From mboxrd@z Thu Jan  1 00:00:00 1970
From: Tony Lindgren <tony@atomide.com>
Subject: Re: PM regression with commit 5de85b9d57ab PM runtime re-init in
 v4.5-rc1
Date: Tue, 2 Feb 2016 08:35:36 -0800
Message-ID: <20160202163536.GU19432@atomide.com>
References: <20160201232833.GR19432@atomide.com>
 <Pine.LNX.4.44L0.1602011844540.2869-100000@netrider.rowland.org>
 <20160202030533.GT19432@atomide.com>
 <CAPDyKFqQb+jtTpZbq6EvbfAk28yVkgdtiOswngNH_BjCWBDxFg@mail.gmail.com>
 <CAPDyKFras1o13WBZzaZ_Snnj5TBQQFWKr=PtCjUvwe+yGPQn9w@mail.gmail.com>
Mime-Version: 1.0
Content-Type: text/plain; charset=us-ascii
Return-path: <linux-pm-owner@vger.kernel.org>
Received: from muru.com ([72.249.23.125]:59565 "EHLO muru.com"
	rhost-flags-OK-OK-OK-OK) by vger.kernel.org with ESMTP
	id S1751792AbcBBQfj (ORCPT <rfc822;linux-pm@vger.kernel.org>);
	Tue, 2 Feb 2016 11:35:39 -0500
Content-Disposition: inline
In-Reply-To: <CAPDyKFras1o13WBZzaZ_Snnj5TBQQFWKr=PtCjUvwe+yGPQn9w@mail.gmail.com>
Sender: linux-pm-owner@vger.kernel.org
List-Id: linux-pm@vger.kernel.org
To: Ulf Hansson <ulf.hansson@linaro.org>
Cc: Alan Stern <stern@rowland.harvard.edu>, "Rafael J. Wysocki" <rafael@kernel.org>, "Rafael J. Wysocki" <rafael.j.wysocki@intel.com>, Kevin Hilman <khilman@baylibre.com>, "linux-pm@vger.kernel.org" <linux-pm@vger.kernel.org>, Linux OMAP Mailing List <linux-omap@vger.kernel.org>, "linux-arm-kernel@lists.infradead.org" <linux-arm-kernel@lists.infradead.org>

Hi,

* Ulf Hansson <ulf.hansson@linaro.org> [160202 02:43]:
> 
> For the omap_hsmmc and likely also other omap drivers, which needs more
> than one attempt to ->probe() (returning -EPROBE_DEFER), this commit
> causes a regression at the PM domain level (omap hwmod).
> 
> The reason is that the drivers don't put back the device into low power
> state while bailing out in ->probe to return -EPROBE_DEFER. This leads to
> that pm_runtime_reinit() in driver core, is re-initializing the runtime PM
> status from RPM_ACTIVE to RPM_SUSPENDED.
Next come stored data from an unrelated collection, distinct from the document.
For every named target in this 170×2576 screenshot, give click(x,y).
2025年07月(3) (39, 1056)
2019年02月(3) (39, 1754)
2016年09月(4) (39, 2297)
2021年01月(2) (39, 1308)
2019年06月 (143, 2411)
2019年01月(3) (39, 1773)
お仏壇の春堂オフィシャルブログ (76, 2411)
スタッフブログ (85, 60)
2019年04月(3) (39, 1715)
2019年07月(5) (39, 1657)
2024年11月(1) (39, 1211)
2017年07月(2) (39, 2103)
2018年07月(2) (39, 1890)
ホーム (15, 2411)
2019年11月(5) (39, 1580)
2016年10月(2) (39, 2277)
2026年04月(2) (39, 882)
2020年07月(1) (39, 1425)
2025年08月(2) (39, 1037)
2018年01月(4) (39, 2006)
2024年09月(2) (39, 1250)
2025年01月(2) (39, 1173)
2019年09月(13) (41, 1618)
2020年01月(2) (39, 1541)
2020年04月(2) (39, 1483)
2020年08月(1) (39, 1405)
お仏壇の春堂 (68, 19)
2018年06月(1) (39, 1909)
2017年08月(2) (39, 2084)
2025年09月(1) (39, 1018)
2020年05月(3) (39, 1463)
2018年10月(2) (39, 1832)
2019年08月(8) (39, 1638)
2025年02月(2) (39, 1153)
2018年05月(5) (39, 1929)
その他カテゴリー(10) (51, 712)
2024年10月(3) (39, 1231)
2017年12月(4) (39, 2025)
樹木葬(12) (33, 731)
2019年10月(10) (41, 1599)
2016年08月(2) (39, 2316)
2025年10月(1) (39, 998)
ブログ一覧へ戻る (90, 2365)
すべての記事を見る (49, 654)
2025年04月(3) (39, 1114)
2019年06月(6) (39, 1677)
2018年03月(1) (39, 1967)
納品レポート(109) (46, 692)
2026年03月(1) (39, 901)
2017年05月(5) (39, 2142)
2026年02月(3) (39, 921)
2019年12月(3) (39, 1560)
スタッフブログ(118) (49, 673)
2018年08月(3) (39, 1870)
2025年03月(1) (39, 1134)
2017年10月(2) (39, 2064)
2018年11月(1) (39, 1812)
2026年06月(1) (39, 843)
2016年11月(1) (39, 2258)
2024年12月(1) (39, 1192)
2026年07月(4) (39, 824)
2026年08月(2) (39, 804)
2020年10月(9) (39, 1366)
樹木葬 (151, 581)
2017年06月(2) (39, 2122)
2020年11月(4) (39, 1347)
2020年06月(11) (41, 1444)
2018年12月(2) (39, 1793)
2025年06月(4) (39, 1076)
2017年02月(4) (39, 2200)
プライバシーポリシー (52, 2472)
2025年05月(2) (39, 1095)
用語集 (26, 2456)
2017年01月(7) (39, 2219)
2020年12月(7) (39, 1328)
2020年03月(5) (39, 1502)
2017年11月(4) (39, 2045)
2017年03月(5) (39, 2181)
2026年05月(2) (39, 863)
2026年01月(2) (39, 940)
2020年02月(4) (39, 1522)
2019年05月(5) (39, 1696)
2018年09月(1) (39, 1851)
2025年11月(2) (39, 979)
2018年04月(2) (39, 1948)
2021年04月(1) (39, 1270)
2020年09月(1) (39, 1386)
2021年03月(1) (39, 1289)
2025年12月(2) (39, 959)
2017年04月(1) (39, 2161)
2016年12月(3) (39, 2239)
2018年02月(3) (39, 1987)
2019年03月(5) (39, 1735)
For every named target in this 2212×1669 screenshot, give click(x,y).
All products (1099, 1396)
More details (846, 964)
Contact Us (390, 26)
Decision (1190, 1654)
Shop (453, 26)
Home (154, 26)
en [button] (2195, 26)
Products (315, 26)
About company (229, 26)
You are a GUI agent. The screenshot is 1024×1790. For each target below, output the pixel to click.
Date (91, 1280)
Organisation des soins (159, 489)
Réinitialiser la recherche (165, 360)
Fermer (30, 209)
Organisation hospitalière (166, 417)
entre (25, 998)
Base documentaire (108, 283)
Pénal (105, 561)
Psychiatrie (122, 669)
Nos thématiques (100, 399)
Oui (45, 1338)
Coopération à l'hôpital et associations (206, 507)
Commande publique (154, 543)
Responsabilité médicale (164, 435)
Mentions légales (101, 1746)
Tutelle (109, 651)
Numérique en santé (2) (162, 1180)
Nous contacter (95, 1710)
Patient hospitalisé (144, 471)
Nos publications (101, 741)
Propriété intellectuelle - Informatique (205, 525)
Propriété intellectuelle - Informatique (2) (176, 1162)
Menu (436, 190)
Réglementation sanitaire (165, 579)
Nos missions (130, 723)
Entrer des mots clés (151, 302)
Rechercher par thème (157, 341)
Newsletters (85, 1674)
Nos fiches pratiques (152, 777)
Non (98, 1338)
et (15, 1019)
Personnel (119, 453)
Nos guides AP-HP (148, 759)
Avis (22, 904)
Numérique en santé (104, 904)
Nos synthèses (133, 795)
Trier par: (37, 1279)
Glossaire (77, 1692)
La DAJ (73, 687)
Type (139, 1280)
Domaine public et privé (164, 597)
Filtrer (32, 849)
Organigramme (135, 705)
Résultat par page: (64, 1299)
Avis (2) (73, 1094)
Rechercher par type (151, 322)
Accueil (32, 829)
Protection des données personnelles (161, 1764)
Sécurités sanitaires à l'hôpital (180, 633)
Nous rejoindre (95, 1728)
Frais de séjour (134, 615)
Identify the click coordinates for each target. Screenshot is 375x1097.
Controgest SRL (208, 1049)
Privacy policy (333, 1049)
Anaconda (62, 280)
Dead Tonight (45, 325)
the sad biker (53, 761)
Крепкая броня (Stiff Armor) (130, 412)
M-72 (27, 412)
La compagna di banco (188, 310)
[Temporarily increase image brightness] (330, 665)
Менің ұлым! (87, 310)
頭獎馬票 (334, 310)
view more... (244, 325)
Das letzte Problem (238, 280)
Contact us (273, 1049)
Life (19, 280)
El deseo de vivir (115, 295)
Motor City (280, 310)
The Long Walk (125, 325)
Yup, that's the bug here. It seems that we never call the runtime_suspend
callback at the end of a first failed device driver probe if the driver
has set pm_runtime_use_autosuspend. Only rpm_idle runtime_idle callback
gets called. So the device stays on.

This does not happen if pm_runtime_dont_use_autosuspend() is added to
the end of the device driver probe before pm_runtime_put_sync().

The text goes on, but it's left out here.